Today, I attended (and spoke at) ProcessMaker’s first user conference, ProcessCon 2021. This was virtual, of course, with some pre-recorded presentations and some — like mine — live. There was a reasonable amount of live Q&A, keeping things interesting.
We started with CEO Brian Reale’s opening keynote, then I was up with a presentation on Process Automation for Business Survival; you can see my slides below, and I’ll add a link to the presentation replays when I get it.

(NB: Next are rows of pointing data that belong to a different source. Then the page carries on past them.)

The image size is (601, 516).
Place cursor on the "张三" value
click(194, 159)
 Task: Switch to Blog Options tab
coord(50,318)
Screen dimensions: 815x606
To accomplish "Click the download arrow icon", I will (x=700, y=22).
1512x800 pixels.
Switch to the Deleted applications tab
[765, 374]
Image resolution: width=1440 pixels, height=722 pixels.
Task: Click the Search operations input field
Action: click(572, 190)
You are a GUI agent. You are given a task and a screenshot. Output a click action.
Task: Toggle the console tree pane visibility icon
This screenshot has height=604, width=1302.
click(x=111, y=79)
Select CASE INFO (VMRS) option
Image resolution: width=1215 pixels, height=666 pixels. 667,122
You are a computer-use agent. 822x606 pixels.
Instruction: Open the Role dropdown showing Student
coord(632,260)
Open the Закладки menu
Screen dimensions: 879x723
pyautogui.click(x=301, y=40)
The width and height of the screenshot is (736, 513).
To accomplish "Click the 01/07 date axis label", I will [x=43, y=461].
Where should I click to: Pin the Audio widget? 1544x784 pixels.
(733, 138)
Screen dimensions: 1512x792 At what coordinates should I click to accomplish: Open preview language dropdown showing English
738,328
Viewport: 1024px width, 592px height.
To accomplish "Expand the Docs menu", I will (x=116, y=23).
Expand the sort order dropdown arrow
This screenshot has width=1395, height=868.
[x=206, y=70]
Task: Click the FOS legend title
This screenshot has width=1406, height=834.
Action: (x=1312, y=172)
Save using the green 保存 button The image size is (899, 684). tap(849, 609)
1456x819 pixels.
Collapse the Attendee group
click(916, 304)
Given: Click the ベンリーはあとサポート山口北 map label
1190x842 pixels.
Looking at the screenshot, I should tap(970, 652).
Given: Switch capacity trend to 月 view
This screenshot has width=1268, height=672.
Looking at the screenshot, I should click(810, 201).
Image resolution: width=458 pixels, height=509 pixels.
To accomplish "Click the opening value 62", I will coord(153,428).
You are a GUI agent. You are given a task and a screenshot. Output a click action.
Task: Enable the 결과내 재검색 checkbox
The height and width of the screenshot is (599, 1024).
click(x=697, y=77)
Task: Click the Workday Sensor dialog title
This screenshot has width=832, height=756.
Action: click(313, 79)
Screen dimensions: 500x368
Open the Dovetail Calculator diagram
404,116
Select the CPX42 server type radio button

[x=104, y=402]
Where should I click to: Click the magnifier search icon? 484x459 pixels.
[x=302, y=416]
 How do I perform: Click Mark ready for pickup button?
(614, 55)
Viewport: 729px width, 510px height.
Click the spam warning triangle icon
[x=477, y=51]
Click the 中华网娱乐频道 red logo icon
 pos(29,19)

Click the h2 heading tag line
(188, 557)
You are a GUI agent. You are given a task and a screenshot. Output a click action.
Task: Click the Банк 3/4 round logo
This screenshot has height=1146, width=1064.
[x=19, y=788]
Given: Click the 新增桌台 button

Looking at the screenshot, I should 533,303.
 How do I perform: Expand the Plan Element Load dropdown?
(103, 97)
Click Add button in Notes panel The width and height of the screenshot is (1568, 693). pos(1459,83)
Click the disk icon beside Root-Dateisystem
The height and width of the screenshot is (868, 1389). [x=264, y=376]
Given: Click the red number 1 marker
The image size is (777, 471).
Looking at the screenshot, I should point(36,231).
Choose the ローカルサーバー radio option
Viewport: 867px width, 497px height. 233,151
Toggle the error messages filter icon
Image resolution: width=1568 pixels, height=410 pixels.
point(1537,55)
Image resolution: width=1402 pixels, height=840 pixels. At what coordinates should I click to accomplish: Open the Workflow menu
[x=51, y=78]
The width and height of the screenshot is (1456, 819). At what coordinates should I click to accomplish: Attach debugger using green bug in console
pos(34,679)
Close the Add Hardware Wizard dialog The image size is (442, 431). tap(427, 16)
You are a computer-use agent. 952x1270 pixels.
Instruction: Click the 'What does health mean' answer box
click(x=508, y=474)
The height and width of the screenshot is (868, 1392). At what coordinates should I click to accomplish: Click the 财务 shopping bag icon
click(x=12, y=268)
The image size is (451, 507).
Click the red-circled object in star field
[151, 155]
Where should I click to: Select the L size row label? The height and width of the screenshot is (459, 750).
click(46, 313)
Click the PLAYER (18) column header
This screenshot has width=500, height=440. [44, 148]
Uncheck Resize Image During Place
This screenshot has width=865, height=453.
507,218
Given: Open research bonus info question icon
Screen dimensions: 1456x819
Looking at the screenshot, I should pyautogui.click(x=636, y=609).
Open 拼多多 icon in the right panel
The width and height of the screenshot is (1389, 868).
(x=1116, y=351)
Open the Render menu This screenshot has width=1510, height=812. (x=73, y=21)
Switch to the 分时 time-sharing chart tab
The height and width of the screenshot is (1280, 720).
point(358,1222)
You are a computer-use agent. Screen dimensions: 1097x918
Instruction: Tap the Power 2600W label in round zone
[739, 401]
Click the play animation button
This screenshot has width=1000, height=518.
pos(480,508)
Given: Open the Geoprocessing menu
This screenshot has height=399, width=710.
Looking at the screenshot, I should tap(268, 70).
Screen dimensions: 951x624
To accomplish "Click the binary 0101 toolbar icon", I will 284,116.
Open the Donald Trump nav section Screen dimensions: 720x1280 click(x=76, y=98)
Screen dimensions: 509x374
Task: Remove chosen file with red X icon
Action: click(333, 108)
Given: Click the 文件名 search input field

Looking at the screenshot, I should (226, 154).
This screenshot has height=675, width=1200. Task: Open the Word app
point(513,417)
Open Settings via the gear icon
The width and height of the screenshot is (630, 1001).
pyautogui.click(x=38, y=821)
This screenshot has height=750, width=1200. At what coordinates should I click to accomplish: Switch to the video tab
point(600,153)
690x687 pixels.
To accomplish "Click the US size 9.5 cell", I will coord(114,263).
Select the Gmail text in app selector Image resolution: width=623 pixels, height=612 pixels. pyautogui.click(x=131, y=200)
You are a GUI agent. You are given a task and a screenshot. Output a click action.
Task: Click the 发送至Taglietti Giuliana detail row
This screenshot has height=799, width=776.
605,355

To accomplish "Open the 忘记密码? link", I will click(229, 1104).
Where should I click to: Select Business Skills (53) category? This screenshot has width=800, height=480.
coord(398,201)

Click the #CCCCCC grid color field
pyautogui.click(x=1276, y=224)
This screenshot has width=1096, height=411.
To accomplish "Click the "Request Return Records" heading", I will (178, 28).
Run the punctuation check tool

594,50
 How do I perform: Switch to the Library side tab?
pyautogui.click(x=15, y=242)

I took a bit of a break, then tuned back to see Alan Bollinger, ProcessMaker’s Director of Product & Engineering, talk about the next 12 months of their roadmap, with the upgrade of their ProcessMaker 4.0 to today’s release of v4.1. This adds more than 35 enhancements to the previous version, and cleans up a lot of open issues. I’m not a ProcessMaker aficionado so not sure all of what’s completely new versus enhancements, but there’s some cool new stuff with BPMN signals that allow for choreographed (rather than orchestrated) processes, new things with data object handling, and some new conversational forms capabilities for driving a chatbot-style interface.
Beyond this newly-released version, they are adding user signals (BPMN signals that can be thrown with any changes to user profile data, e.g., to trigger a process when a new user is created), SCIM for cross-domain identity management, organization rules, parallel/serial multi-instance activities, and script APIs to allow direct REST access to any scripts without using BPMN.
There were some interesting customer case studies, and we finished the half-day conference with an open Q&A with a number of the speakers rejoining, including me. A lot of the questions were product-specific ones for Bollinger on the upcoming releases, but we had a good chat on the relative merits of choreography and orchestration, plus about conversational interfaces.